Jean-François Achilli : Mais sur le carburant ?
Stéphanie Rist : "Et sur les carburants, vous avez raison, c’est une préoccupation évidemment des infirmières, d’ailleurs pas que, aussi des personnels qui soignent à domicile. Je pense aux aides, notamment ménagères, aux aides à domicile pour lesquelles nous travaillons en ce moment.

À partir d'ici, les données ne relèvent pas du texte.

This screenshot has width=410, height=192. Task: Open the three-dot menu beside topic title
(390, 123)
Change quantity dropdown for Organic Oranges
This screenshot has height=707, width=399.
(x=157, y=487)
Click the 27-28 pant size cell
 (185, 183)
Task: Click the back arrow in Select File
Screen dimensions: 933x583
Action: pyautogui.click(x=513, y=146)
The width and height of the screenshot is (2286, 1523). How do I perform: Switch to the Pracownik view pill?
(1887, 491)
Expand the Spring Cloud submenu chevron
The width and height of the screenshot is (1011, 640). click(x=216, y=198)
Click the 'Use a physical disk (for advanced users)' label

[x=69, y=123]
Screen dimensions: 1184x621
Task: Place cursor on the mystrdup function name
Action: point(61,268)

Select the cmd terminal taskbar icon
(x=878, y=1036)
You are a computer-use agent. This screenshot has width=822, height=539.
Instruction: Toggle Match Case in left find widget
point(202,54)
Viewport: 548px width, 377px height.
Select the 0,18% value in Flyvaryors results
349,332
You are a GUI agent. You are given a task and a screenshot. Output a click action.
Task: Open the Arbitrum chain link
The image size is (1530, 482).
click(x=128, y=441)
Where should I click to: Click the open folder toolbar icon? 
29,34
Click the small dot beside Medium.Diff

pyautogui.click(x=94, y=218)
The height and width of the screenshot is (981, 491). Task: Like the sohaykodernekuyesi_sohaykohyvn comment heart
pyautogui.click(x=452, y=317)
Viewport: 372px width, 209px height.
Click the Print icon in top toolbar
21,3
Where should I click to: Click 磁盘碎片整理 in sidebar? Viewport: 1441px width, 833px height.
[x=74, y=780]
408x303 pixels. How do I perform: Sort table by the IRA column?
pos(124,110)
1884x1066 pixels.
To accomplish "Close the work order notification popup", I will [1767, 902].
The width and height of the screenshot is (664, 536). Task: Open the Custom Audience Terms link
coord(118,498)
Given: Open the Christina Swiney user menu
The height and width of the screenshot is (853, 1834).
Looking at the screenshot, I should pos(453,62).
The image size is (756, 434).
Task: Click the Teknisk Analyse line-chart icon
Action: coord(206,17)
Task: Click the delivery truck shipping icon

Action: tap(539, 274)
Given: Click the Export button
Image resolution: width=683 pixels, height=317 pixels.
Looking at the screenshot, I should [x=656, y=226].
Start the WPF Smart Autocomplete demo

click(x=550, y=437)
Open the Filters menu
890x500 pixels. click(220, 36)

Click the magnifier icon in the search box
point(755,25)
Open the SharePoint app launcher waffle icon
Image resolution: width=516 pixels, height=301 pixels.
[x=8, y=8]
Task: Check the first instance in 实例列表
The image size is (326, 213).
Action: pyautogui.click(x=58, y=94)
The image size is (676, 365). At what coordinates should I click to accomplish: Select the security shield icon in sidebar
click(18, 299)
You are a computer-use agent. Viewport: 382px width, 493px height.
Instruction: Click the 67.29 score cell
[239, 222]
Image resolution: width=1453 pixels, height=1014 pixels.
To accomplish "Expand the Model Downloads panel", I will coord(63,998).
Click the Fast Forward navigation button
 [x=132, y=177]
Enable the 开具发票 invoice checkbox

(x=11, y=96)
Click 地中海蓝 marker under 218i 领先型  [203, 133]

On l’a dit et redit, cette crise, elle n’est pas la même que celle de 2022."
"Et donc nous nous adaptons, nous voulons avoir des mesures ciblées qui soient adaptables dans le temps, puisque nous ne savons pas combien de temps va durer cette crise, mais nous serons évidemment aux côtés de ceux qui en ont besoin."
"Nous sommes en train de travailler à la mesure la plus efficace" pour aider les personnels de soin face à la hausse du carburant
Jean-François Achilli : Ce n’est pas tout de suite ?
Stéphanie Rist : "Nous sommes en train de travailler à la mesure la plus efficace, à aller donner des aides aux gens qui en ont besoin autour du soin, et comme je l’ai dit, il y a les infirmières mais aussi les personnes qui vont au domicile des gens pour les soigner."
Jean-François Achilli : Donc ces personnels-là vont être concernés par les aides à la pompe ?
Stéphanie Rist : "Ce que je dis aujourd’hui, mais tous mes collègues ministres font la même chose dans leur secteur, c’est la demande du Premier ministre, c'est que chaque professionnel qui a une répercussion liée au prix de l’essence, on puisse travailler à des mesures ciblées et qu’on puisse adapter en fonction de l’évolution de la crise du carburant."
Jean-François Achilli : Ultime question, concernant Marine Tondelier. Est-ce qu’elle a bien fait, selon vous, de médiatiser sa grossesse en pleine candidature à la présidentielle ? Parce qu’elle pointe quand même un détail très important. Elle s’est prononcée pour la possibilité d’analyser les embryons en amont de l’insémination, comme cela se fait, dit-elle, dans beaucoup de pays européens, à travers son cas personnel. Vous pensez que ça peut faire évoluer les mentalités sur ces questions-là ?
Stéphanie Rist : "Je crois que, sur ce genre de sujet, il ne faut pas de tabou. Il y en a beaucoup eu pendant beaucoup d’années. Il faut reconnaître au président de la République d’avoir mis les sujets sur la table, et d’ailleurs nous y travaillons puisque vous savez que j’ai lancé des groupes sur les difficultés d’avoir des enfants. Un groupe de travail sur la fertilité qui me rendra ses conclusions fin juin, et nous allons avancer sur le sujet."